You might not be aware, but we are in the terabyte era. Though it’s been somewhat overshadowed by advances in Cloud Storage Technology, hard disk drive manufacturers are still pushing ahead with increasing capacities. Remember the drives with storage capacity of 4TB or even 6TB that seemed so massive just a short time ago? Well, Western Digital’s HGST subsidiary announced the world’s first 10TB hard drive less than a month ago. HGST’s 10TB drive is an enterprise series, a data center class storage device, intended for cloud and cold storage applications. HGST hopes their new drive will set the bar with both the lowest watt-per-terabyte and price-per-terabyte, but have never revealed the specific metrics. The drive uses SMR and HelioSeal technology to deliver this unprecedented capacity.
HGST’s HelioSeal is helium-filled and is an obviously hermetically sealed drive. This design has higher capacities and yet maintains significantly lower power and cooling requirements with improved storage densities.
Their 8TB Ultrastar He8 helium-filled hard drive is currently shipping. It delivers 33 percent more capacity and 23 percent lower power than HGST’s 6TB drive and like the 10TB model is intended for data center applications.
Shingled Magnetic Recording and the First 10TB Hard Drive
Shingled Magnetic Recording means that relatively wide tracks are written to the disk and successively written data tracks partially overlap the previous ones, similar to the manner roof shingles are applied, hence the name. A key component of increasing data density in HDDs is in making thinner data tracks and packing them closer together. Writing narrower tracks has always meant narrowing the width of the poles of a tiny magnet on the read/write head. When energized, a magnetic field emanating from the poles writes and erases data by flipping the magnetization of small regions, called bits, on the spinning disk directly below. But narrowing the poles also reduces the strength of the writing magnetic field, so they can’t be shrunk to the point where the field can’t flip a bit’s magnetization.

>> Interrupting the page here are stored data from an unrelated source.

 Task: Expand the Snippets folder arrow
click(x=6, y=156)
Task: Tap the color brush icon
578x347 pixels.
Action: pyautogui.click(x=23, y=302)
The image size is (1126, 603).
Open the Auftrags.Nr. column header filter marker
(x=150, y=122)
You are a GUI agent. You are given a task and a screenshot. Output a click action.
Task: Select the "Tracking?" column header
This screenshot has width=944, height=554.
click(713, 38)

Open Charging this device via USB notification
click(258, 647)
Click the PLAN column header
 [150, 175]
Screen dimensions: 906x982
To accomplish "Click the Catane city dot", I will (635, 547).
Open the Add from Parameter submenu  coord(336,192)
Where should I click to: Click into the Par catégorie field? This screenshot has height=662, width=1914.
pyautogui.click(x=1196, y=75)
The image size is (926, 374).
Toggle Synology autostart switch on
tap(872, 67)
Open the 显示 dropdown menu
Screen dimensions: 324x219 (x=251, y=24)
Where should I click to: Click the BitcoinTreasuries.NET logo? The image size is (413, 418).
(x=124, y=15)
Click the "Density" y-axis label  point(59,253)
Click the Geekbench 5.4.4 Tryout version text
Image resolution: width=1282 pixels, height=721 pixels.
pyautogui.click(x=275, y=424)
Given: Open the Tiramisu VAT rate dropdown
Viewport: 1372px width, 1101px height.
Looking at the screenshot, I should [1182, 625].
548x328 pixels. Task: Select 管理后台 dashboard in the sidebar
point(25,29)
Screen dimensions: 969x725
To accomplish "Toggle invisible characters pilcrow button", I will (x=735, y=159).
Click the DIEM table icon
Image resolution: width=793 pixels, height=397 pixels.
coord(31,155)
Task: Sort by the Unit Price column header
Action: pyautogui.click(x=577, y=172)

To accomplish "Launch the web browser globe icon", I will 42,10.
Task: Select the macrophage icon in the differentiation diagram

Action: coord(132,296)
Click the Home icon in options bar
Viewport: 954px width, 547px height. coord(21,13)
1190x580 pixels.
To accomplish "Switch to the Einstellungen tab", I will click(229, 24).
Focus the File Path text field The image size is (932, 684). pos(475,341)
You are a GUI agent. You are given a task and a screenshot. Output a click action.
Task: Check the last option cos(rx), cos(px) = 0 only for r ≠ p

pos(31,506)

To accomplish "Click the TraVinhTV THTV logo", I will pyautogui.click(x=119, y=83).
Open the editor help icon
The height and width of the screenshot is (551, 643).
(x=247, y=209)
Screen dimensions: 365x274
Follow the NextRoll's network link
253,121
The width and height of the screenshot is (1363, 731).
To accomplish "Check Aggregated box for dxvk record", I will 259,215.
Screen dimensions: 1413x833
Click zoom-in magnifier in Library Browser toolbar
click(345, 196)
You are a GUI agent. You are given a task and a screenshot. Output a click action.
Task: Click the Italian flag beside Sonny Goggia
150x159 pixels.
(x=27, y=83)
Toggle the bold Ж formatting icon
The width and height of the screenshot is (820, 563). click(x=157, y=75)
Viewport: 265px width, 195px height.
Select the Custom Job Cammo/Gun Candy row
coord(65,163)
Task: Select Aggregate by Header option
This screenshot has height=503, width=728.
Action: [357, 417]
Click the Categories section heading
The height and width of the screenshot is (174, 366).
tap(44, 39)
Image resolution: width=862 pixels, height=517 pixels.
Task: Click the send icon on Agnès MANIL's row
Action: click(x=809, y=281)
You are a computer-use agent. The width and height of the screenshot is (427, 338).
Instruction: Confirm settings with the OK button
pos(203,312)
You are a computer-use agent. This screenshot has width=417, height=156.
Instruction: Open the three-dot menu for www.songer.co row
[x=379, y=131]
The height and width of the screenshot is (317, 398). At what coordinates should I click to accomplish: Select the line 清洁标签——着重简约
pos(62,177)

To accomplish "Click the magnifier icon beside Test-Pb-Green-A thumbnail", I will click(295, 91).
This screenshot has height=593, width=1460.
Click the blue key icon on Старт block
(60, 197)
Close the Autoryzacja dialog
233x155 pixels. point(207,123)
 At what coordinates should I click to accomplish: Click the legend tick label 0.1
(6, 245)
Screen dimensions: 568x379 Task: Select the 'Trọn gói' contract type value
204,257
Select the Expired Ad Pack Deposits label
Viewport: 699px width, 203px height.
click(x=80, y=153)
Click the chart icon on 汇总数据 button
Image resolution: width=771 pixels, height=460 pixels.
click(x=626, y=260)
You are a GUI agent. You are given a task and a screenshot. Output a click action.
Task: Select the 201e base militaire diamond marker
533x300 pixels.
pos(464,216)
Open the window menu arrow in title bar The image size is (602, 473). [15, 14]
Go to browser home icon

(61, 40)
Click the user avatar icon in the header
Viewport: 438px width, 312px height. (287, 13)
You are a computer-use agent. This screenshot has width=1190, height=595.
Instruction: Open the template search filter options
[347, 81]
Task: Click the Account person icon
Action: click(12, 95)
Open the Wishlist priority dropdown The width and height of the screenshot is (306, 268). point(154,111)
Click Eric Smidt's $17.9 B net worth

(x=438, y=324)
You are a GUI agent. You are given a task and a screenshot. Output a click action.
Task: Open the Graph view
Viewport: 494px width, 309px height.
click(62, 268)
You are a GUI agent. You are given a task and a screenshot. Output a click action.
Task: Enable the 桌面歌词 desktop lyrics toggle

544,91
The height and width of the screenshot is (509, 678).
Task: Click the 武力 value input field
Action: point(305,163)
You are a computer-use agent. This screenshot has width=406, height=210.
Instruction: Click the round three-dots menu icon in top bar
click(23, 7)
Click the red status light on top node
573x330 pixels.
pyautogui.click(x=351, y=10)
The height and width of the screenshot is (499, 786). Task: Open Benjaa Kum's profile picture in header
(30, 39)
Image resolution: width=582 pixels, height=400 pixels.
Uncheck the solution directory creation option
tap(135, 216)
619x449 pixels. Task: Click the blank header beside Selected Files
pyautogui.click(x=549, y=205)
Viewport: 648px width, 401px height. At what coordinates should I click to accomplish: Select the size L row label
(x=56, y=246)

HGST achieves greater data-density by writing relatively wide tracks that partially overlap the previous ones. If executed correctly SMR is expected to enable data densities as high as 3 trillion bits per square inch!
In practice, SMR’s overlapping tracks are best suited for continuous writing/erasing rather than small random-access updates. In certain cases, a more ideal solution would be to designate part of a disk with high-density shingled tracks for storing log files while leaving the remaining part un-shingled to permit more rapid random access at lower data density. This is expected to be solution for cheap Archive Drives.